D’un jeudi noir à un vendredi rouge (par René Revol, vice-président de PRS, président du collectif anti-libéral de l’Hérault)

jeudi 23 novembre 2006.
 

Un jeudi noir ( 16 novembre)

Ah ce jeudi je vais tout faire pour l’oublier. Pour mes copains du café en face du lycée, le jeudi 16 novembre c’est le jour du beaujolais nouveau ; je l’ai goûté mais j’avais la tête ailleurs.

Pour mes copains profs d’économie le jeudi 16 novembre, c’est le jour de la mort de Milton Friedman, le père inspirateur de la contre révolution libérale que subissent les peuples du monde ; j’ai fait mon travail en rédigeant une biographie intellectuelle du bonhomme, la plus objective possible, pour la distribuer à mes étudiants.

Mais j’avais la tête ailleurs. Car ce jeudi les socialistes ont investi Ségolène Royal. C’est un coup dur pour toute la gauche car les socialistes ont désormais une candidate qui va porter des idées de capitulation devant l’idéologie libérale et sécuritaire de la droite et, si rien n’est fait, on va tous perdre. En discutant avec les adhérents qui défilaient pour voter je n’ai guère entendu d’arguments politiques : « c’est bien que ce soit une femme », « les sondages montrent que c’est la seule qui peut battre la droite », « elle parle de problèmes concrets »...

Je ne répondrai pas ici car je l’ai fait dans mes précédentes lettres. Mais il faut prendre la mesure de ce que signifie cette investiture : le Parti Socialiste change de nature et devient un rassemblement de supporters sans fidélité aux valeurs fondatrices du socialisme français. C’est grave car un parti çà ne s’improvise pas et les reconstructions ne se font jamais à l’économie.

Mon ami, Dominique ROUSSEAU, le professeur de Droit Constitutionnel, me téléphone ; il est effondré : « C’est pas croyable ; mais ce Parti n’est il composé que de décervelés ? Bon désormais il y a Le Pen, Bayrou, Sarkozy et Royal... Où est le candidat qui représente la gauche ? Il n’y en a pas. On peut pas en rester là. Alors il faut que toutes les autres formations de gauche, notamment antilibérales, ne cherchent pas à témoigner de leurs particularismes. Il doivent s’entendre pour que la gauche soit représentée. Tu m’entends : pas la gauche ceci ou la gauche cela mais la gauche tout court ». Je sens qu’il parle vrai.

Mais jeudi il y a encore eu une mauvaise nouvelle : Georges Frêche se plaint qu’il y ait trop de noirs sur les stades ! Décidément, le même qui préside le Comité de soutien départemental de Ségolène Royal et qui nous a expliqué qu’il fallait « briser les tabous de la gauche », là on est servi : il nous sert du Le Pen dans le texte. Faut-il rappeler que dans aucun domaine nous ne devons distinguer les êtres humains par la couleur de leur peau ? Oui, il faudra le rappeler car on se doit de tout ré-expliquer de nos fondamentaux, tant le décervelage et la dérive idéologique est profonde sous l’influence de ces révisionnistes du socialisme et des valeurs républicaines.

### Vos tâches
a) Traduisez en anglais cette phrase de la lettre de René Revol : « Je ne répondrai pas ici car je l’ai fait dans mes précédentes lettres. »
b) Recopiez fidèlement le passage de la lettre de René Revol qui va de « Ah ce jeudi » à « goûté mais j’avais la tête ailleurs. ».
c) Poursuivez la lettre de René Revol à la suite de sa dernière phrase.
Les lignes reproduites ensuite forment un matériau distinct de la lettre de René Revol.

### Extraits des lignes
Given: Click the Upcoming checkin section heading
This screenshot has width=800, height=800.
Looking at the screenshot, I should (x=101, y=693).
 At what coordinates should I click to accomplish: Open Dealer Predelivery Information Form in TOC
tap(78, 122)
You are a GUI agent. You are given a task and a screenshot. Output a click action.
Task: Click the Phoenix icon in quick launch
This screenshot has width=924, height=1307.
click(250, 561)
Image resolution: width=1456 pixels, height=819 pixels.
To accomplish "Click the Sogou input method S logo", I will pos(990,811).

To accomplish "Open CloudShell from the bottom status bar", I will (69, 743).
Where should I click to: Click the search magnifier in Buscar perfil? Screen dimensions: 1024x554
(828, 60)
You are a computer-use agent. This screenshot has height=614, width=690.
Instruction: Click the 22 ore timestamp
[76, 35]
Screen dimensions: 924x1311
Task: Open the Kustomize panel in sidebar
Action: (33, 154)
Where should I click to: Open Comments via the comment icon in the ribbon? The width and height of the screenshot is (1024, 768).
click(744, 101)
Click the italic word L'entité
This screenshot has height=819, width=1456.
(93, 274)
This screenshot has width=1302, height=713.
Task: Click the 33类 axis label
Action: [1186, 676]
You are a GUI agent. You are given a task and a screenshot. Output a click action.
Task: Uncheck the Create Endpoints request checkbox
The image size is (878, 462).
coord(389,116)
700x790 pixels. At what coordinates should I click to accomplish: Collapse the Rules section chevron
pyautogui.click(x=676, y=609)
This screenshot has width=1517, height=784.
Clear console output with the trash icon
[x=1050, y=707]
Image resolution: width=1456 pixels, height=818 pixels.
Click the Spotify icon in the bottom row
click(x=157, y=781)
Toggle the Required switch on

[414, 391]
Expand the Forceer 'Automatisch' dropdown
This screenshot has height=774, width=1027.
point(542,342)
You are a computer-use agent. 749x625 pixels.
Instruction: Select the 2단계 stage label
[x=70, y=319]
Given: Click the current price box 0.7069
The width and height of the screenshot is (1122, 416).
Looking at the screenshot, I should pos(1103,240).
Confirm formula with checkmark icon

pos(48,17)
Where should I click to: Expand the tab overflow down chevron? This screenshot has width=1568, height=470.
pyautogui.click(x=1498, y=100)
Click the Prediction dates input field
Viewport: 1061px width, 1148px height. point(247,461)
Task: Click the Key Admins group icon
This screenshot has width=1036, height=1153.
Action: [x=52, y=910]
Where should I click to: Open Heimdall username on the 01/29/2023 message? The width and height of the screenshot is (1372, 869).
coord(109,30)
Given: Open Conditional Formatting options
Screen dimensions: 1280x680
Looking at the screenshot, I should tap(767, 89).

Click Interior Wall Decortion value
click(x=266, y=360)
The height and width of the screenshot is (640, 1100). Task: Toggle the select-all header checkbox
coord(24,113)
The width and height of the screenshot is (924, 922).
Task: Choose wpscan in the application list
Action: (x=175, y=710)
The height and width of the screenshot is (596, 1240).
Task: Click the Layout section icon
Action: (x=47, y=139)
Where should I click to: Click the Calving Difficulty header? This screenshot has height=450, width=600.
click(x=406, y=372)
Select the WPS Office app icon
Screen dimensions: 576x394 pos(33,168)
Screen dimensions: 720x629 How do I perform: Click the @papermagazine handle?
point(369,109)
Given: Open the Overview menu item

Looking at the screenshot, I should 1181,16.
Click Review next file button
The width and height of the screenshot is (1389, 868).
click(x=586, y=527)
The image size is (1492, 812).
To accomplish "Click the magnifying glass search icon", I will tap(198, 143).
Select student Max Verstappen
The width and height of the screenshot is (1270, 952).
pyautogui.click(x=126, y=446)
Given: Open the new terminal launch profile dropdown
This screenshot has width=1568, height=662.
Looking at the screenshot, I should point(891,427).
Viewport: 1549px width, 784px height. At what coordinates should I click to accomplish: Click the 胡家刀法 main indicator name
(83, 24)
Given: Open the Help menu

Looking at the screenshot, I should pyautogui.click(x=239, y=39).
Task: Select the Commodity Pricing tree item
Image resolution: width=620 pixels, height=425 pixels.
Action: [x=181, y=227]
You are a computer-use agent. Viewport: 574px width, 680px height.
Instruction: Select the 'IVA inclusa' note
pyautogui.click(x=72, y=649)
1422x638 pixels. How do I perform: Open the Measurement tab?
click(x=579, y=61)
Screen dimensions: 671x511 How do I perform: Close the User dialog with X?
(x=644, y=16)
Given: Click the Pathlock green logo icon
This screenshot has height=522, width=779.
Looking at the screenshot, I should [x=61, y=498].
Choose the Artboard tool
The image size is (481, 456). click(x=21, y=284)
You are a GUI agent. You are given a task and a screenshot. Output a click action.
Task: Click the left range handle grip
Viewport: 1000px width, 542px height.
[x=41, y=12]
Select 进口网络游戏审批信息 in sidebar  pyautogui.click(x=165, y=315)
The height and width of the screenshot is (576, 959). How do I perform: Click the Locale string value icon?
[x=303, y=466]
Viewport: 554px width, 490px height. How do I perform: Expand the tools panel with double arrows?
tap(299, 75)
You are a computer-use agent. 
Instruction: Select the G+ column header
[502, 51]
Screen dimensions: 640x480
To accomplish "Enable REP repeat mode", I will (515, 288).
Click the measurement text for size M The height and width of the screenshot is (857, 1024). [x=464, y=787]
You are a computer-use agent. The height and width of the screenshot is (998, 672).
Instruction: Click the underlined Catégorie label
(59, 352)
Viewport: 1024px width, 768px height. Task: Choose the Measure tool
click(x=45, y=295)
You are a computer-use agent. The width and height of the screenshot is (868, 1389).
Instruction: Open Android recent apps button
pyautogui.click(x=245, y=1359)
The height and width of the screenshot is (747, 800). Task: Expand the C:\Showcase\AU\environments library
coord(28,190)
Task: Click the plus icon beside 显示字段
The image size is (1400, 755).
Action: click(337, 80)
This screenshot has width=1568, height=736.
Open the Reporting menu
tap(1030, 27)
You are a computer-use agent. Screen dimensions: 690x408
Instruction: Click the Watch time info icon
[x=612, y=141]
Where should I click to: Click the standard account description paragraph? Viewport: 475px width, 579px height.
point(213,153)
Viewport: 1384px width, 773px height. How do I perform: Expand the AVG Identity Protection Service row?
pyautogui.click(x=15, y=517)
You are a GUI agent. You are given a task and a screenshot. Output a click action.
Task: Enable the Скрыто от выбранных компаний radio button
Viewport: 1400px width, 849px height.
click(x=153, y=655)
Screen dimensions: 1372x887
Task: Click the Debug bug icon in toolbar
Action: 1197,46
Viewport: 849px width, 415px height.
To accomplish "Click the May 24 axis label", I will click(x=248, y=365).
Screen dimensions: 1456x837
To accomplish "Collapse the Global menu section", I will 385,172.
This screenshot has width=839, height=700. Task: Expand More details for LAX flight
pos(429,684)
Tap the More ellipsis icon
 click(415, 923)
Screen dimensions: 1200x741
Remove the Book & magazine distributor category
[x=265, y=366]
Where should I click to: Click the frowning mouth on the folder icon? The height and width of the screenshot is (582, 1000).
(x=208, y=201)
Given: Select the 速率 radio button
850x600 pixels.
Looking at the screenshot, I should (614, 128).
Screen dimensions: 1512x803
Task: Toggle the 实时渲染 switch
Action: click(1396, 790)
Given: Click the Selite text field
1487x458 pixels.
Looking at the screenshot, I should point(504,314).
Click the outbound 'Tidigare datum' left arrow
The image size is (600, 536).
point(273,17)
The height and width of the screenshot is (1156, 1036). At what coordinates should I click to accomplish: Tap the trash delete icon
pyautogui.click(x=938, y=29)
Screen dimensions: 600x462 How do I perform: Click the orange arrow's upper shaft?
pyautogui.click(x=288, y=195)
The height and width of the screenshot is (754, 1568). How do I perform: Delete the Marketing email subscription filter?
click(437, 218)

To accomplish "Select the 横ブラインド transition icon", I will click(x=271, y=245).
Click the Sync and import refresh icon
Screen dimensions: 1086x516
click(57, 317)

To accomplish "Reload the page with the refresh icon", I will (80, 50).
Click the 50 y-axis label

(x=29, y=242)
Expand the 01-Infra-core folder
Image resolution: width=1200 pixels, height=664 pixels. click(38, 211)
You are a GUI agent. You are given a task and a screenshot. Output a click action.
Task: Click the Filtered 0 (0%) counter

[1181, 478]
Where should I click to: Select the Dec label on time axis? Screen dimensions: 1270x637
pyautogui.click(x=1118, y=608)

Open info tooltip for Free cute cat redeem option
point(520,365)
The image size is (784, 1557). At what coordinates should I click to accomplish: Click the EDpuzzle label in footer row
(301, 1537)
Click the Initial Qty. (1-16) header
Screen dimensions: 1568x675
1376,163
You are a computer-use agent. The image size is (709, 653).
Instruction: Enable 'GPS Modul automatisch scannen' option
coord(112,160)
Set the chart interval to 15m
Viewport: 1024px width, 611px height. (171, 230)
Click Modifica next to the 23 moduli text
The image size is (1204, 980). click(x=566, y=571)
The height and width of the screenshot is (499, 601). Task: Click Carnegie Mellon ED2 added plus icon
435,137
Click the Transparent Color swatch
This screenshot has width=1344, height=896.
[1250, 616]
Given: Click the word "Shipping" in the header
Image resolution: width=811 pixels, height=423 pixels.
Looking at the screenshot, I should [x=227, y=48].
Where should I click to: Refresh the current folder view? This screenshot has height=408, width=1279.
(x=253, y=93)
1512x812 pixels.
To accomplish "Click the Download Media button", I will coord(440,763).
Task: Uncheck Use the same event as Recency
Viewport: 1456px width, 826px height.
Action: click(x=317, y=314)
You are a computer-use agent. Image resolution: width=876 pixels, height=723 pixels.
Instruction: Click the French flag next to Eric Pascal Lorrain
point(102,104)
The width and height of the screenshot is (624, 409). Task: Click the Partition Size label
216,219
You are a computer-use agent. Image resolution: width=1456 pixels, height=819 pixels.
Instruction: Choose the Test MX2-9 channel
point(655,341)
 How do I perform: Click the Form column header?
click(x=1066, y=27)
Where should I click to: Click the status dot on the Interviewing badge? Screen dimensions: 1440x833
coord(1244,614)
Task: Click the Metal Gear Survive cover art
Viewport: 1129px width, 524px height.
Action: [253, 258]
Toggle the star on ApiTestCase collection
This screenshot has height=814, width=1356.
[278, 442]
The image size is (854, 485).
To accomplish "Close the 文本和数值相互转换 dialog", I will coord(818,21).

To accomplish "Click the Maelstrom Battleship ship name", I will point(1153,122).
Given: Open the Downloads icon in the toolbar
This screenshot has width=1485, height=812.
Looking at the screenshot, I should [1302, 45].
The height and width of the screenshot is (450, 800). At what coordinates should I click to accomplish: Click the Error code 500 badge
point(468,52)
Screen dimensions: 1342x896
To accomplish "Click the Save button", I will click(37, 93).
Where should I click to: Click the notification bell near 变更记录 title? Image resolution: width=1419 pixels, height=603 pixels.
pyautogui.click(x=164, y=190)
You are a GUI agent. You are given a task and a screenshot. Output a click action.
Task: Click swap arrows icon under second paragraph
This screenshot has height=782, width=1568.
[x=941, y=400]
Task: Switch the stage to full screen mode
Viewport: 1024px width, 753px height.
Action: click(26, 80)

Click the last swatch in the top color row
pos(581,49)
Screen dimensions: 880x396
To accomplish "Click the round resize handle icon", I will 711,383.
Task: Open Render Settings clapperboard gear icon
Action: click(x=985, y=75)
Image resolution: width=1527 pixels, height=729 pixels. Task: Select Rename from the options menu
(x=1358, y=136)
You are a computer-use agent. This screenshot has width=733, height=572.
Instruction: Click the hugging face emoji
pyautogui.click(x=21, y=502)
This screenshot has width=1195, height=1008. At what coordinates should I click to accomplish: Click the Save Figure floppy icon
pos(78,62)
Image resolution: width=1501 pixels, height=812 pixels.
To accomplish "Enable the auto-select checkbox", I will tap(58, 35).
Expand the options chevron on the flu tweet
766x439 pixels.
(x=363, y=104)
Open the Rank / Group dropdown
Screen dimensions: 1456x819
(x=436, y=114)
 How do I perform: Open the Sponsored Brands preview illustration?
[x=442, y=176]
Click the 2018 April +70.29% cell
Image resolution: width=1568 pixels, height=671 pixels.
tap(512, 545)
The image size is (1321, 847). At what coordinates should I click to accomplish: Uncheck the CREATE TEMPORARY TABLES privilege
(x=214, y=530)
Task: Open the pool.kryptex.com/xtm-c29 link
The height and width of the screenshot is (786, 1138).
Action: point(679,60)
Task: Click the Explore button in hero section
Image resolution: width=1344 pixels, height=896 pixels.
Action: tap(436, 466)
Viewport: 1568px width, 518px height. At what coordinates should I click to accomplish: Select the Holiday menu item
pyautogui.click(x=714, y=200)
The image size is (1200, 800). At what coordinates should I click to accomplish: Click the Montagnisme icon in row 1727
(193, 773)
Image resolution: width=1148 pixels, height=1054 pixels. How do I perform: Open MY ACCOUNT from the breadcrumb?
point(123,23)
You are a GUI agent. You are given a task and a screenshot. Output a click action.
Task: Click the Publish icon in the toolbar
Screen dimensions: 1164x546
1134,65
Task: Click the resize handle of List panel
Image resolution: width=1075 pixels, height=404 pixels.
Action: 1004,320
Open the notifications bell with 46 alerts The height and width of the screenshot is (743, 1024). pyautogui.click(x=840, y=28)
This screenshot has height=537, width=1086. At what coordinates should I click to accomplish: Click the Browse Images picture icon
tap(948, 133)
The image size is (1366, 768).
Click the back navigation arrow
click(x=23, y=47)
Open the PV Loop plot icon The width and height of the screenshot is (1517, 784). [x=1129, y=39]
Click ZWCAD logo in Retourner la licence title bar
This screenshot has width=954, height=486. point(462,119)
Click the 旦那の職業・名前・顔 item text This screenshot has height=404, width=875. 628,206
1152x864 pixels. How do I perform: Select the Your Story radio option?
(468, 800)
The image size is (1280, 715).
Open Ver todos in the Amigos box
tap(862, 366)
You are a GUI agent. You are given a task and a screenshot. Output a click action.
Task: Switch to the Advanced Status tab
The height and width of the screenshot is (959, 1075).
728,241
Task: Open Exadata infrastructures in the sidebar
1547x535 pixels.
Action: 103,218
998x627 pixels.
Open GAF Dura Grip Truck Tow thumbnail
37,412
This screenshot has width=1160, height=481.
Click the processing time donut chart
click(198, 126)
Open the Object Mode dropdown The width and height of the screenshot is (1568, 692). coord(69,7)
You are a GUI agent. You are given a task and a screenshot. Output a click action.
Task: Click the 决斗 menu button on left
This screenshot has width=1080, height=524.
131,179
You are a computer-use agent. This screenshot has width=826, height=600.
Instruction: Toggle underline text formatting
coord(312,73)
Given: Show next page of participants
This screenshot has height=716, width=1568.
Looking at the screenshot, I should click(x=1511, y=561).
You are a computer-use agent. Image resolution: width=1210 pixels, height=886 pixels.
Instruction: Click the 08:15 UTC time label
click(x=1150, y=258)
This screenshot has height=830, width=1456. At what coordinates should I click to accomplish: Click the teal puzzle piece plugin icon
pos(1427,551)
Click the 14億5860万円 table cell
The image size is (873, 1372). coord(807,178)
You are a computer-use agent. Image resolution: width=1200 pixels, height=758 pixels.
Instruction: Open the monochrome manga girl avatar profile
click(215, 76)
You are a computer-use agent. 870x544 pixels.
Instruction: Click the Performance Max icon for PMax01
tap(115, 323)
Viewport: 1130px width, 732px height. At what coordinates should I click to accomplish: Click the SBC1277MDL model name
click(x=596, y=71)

### Réponses attendues
a) I will not respond here, since I have done so in my previous letters.

b)
Ah ce jeudi je vais tout faire pour l’oublier. Pour mes copains du café en face du lycée, le jeudi 16 novembre c’est le jour du beaujolais nouveau ; je l’ai goûté mais j’avais la tête ailleurs.

c)
A Paris, dans l’élite du PS, on le condamne (plus ou moins fermement) ; Il est vrai que Ségolène qui était venu faire sa révérence à Montpellier n’a plus besoin des 5000 cartes de l’Hérault. Le plus comique ce sont les trémolos de Lang, lui qui était présent sur place aux côtés de Frêche lors de l’épisode des harkis traités de sous-hommes et déclarant alors n’avoir rien entendu. Félicitons nous que Jack Lang ait retrouvé l’usage de ses oreilles ! Les communistes et les Verts ont très bien réagi sauvant l’honneur de la gauche. Mais le plus lamentable vient de l’agglomération de Montpellier et de la Région : les élus socialistes soutiennent Frêche à l’unanimité ! Quel courage pour ces élus qui vous chuchotent à l’oreille toute leur hostilité au chef et qui en public s’agenouillent pour garder leurs avantages. Je me sens bien seul avec le député Mesquida et le sénateur Vezinhet, entre autres, à condamner ces propos. En tout cas nous ne sommes pas seuls dans le peuple de gauche qui n’en peut plus de tels représentants locaux.

Un vendredi rouge ( 17 novembre)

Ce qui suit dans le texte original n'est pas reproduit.